### Instructions to follow:
Collect every line below that contains the word "logo".

### Data shown:
▬▬▬
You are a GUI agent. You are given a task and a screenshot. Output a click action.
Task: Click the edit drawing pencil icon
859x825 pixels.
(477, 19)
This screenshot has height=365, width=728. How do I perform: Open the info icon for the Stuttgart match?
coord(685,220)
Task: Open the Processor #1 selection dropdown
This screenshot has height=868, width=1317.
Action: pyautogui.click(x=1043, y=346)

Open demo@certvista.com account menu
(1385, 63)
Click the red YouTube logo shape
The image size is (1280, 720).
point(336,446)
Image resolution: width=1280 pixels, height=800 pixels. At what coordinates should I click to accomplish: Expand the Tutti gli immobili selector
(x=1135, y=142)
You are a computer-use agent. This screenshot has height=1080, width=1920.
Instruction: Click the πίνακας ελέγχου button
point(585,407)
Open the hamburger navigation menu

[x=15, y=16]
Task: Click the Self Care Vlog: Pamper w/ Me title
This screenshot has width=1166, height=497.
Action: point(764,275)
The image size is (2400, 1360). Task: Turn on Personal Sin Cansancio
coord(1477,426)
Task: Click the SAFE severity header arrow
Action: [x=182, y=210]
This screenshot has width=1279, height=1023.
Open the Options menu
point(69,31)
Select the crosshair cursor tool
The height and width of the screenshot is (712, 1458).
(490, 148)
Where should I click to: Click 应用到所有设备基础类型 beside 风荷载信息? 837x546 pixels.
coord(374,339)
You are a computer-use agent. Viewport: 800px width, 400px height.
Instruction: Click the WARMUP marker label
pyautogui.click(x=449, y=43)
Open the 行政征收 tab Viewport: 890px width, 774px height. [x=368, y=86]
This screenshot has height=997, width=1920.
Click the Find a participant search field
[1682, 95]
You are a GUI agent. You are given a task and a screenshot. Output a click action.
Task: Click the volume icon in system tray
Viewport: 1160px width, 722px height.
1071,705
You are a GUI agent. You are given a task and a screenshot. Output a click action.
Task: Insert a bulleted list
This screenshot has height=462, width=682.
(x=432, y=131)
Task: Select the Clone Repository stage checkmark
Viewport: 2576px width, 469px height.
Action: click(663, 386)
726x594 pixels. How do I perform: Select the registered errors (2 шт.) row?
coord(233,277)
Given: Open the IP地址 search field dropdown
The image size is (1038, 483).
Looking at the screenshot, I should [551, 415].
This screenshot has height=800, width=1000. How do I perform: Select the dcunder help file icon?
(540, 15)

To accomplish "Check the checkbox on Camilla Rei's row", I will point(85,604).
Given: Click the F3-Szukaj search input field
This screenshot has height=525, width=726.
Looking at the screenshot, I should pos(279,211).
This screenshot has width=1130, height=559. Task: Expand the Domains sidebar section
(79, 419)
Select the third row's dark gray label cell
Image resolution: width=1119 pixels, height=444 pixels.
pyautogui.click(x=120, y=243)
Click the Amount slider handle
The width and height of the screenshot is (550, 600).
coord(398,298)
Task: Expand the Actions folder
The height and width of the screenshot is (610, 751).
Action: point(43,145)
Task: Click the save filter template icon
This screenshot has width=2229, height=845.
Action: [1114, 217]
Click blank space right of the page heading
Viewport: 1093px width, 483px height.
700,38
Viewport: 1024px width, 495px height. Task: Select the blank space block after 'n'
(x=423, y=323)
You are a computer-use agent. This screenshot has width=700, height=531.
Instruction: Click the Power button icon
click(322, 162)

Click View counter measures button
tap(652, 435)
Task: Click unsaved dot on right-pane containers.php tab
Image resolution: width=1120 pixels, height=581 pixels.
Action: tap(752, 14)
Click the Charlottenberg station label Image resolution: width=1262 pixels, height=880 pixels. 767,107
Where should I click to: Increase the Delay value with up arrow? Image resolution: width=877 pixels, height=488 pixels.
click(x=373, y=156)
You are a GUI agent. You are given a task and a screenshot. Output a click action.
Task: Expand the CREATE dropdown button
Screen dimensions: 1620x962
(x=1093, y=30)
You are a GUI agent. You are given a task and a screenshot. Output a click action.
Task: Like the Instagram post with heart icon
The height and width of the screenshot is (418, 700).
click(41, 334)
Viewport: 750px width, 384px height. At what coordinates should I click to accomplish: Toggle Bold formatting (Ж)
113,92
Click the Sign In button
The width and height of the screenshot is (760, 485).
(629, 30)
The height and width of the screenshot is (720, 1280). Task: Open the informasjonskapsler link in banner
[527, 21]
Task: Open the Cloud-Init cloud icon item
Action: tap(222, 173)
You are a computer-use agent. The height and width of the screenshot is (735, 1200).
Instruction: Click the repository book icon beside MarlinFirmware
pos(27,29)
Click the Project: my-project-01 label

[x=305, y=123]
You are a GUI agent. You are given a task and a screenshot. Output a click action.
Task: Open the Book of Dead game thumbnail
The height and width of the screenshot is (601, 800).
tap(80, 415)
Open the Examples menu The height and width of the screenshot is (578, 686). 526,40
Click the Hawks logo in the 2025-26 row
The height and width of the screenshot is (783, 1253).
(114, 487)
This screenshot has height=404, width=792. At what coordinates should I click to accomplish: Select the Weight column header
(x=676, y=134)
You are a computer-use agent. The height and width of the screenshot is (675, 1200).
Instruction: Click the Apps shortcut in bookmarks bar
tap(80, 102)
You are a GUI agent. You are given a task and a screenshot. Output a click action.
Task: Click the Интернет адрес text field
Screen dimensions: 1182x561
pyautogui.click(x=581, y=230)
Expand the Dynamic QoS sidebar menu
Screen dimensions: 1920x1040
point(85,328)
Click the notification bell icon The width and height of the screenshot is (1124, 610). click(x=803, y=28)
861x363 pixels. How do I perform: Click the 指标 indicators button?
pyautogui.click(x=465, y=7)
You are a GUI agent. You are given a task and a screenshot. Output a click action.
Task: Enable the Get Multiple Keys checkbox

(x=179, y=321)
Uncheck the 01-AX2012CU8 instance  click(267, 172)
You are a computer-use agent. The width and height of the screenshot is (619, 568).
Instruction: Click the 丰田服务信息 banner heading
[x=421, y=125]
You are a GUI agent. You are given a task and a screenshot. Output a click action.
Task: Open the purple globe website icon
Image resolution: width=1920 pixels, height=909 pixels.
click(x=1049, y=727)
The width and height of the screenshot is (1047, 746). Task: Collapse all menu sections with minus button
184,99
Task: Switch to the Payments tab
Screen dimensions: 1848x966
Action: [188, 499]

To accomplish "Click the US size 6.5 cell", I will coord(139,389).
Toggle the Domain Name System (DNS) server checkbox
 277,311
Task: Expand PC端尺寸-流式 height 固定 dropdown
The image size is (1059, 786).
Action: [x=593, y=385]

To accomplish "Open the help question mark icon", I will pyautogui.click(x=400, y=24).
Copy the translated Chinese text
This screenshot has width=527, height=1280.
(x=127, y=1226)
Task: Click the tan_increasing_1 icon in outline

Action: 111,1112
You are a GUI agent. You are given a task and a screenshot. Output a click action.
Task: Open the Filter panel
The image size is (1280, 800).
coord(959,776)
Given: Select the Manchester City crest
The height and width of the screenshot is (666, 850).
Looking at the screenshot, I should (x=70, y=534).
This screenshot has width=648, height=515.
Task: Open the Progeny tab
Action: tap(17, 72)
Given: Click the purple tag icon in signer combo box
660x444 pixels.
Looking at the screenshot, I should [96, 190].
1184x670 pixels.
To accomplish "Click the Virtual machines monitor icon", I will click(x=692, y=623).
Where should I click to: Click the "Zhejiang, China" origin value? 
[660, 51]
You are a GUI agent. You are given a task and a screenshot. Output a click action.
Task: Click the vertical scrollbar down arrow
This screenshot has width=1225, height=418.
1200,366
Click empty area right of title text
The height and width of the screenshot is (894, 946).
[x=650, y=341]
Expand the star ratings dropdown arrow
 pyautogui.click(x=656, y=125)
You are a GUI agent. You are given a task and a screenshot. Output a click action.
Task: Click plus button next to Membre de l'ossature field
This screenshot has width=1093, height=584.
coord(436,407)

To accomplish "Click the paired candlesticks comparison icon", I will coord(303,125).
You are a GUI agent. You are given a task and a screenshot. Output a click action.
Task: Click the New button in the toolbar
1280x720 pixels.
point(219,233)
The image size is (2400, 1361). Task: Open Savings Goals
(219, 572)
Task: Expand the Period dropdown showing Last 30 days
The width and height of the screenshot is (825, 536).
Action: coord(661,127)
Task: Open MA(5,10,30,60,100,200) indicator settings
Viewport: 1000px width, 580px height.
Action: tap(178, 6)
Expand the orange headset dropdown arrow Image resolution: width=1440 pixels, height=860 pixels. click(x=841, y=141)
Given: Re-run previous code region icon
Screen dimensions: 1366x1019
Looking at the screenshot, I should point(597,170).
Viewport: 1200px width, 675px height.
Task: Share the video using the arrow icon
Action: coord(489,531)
▬▬▬
### Solution for this task:
Click the red YouTube logo shape
Click the Hawks logo in the 2025-26 row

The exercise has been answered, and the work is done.